Kita sedang melihat sebuah pola. Amerika Serikat, di bawah Trump, tidak lagi bertindak sebagai pemimpin pasar bebas dunia. Ia berubah menjadi semacam penguasa gudang yang terus mengubah peraturan permainan, kadang membuka pintu, kadang menguncinya, dan seringkali menyalahkan tamu atas kekacauan sendiri. Jika ada istilah untuk ini, mungkin “anarki terorganisir”—di mana setiap keputusan mengklaim punya tujuan, tapi semua akibatnya berjalan ke arah yang berlawanan.

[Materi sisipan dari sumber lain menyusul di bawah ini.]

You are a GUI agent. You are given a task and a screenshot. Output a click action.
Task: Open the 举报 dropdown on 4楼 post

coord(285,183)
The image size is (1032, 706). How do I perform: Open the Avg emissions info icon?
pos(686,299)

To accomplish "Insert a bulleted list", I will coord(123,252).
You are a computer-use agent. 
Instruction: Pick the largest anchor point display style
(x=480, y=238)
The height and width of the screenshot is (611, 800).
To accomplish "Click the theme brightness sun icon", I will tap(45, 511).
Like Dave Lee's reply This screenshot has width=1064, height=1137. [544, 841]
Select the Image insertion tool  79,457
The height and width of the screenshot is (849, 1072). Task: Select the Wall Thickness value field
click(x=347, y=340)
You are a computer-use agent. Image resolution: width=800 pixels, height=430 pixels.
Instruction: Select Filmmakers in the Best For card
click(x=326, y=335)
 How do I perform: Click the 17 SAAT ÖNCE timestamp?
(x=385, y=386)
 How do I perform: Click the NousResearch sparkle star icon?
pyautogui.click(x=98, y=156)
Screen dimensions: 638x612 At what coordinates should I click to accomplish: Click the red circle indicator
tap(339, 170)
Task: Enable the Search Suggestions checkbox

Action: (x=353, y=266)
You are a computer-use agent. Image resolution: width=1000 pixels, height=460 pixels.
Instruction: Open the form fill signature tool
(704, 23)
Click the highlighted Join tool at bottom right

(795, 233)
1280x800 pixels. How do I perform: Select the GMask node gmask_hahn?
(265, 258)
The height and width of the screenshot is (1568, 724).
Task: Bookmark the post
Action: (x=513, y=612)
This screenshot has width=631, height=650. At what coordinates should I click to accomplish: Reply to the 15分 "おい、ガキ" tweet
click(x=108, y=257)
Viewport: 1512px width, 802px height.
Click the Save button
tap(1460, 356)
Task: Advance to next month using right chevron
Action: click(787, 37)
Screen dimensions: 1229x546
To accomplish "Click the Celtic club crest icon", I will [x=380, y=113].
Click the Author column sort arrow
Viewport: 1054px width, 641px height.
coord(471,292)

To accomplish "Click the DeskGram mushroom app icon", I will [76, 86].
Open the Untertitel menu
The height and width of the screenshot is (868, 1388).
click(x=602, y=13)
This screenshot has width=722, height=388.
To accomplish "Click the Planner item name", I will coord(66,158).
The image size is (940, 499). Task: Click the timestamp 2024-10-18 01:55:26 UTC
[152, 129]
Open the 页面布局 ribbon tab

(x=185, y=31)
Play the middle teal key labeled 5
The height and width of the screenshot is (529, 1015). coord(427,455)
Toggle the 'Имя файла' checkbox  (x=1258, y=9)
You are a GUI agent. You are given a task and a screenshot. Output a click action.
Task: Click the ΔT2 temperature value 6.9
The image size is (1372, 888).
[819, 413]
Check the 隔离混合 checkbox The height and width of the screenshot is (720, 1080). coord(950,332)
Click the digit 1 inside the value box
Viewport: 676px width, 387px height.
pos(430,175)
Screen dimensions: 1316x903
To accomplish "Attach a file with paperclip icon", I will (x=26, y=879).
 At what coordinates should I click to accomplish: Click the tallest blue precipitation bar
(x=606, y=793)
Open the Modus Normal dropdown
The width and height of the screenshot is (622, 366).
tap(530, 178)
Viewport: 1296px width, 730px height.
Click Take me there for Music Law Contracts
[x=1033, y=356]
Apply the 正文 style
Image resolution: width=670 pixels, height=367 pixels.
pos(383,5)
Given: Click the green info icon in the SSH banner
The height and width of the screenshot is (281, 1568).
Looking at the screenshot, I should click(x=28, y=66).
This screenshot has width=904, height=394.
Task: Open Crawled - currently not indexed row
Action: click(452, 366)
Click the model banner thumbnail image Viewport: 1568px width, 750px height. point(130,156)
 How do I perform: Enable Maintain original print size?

Bagi warga Indonesia, barangkali situasi ini terdengar jauh. Tapi dunia global tak lagi mengenal jarak. Ketika ekonomi AS terguncang, harga komoditas bisa naik-turun, pasar modal bergetar, nilai tukar rupiah ikut tersedak. Ketika barang China membanjiri pasar AS sebelum tarif naik, kemungkinan besar sebagian dari itu dialihkan ke pasar negara berkembang, termasuk kita, saat AS menutup pintunya. Maka ketika Trump bermain api di dapurnya, percikan apinya bisa menyambar dapur tetangga.
Dan di sinilah letak absurditasnya. Sebuah kebijakan yang bertujuan menyeimbangkan neraca perdagangan justru membuatnya makin timpang. Sebuah presiden yang berjanji memulihkan supremasi industri Amerika justru mengundang keraguan dari sekutunya sendiri. Sebuah ekonomi yang mestinya menjadi mercusuar dunia, kini tampak seperti rumah kaca yang retak dari dalam.
Mungkin Trump dan para pendukungnya melihat semua ini sebagai bagian dari “perjuangan besar melawan globalisme”. Tapi seperti orang yang menggali lubang untuk menjatuhkan musuh, kadang lupa bahwa dia sendiri sedang berdiri di tepi. Dan lubang ekonomi ini sudah terlalu dalam untuk diabaikan.
Akhirnya, pertanyaan yang tersisa bukan lagi soal apakah kebijakan tarif efektif atau tidak. Tapi lebih mendasar: apakah para pemimpin kita memahami bahwa ekonomi bukan arena pertarungan, melainkan ruang koordinasi? Bahwa ketegasan tak harus berarti gegabah? Bahwa keberanian membuat kebijakan tak berarti mengabaikan realitas pasar?
Karena jika tidak, kita bisa saja mengulang ironi ini di tanah sendiri—dengan jargon nasionalisme ekonomi, dengan perang dagang lokal, dan dengan keyakinan keliru bahwa semakin tertutup kita, semakin kuat jadinya. Padahal dunia sudah lama bergerak ke arah sebaliknya.
Dan dalam absurditas global hari ini, barangkali hanya satu yang tetap konsisten: pasar tidak pernah bohong. Tapi para pemimpin… ah, itu soal lain.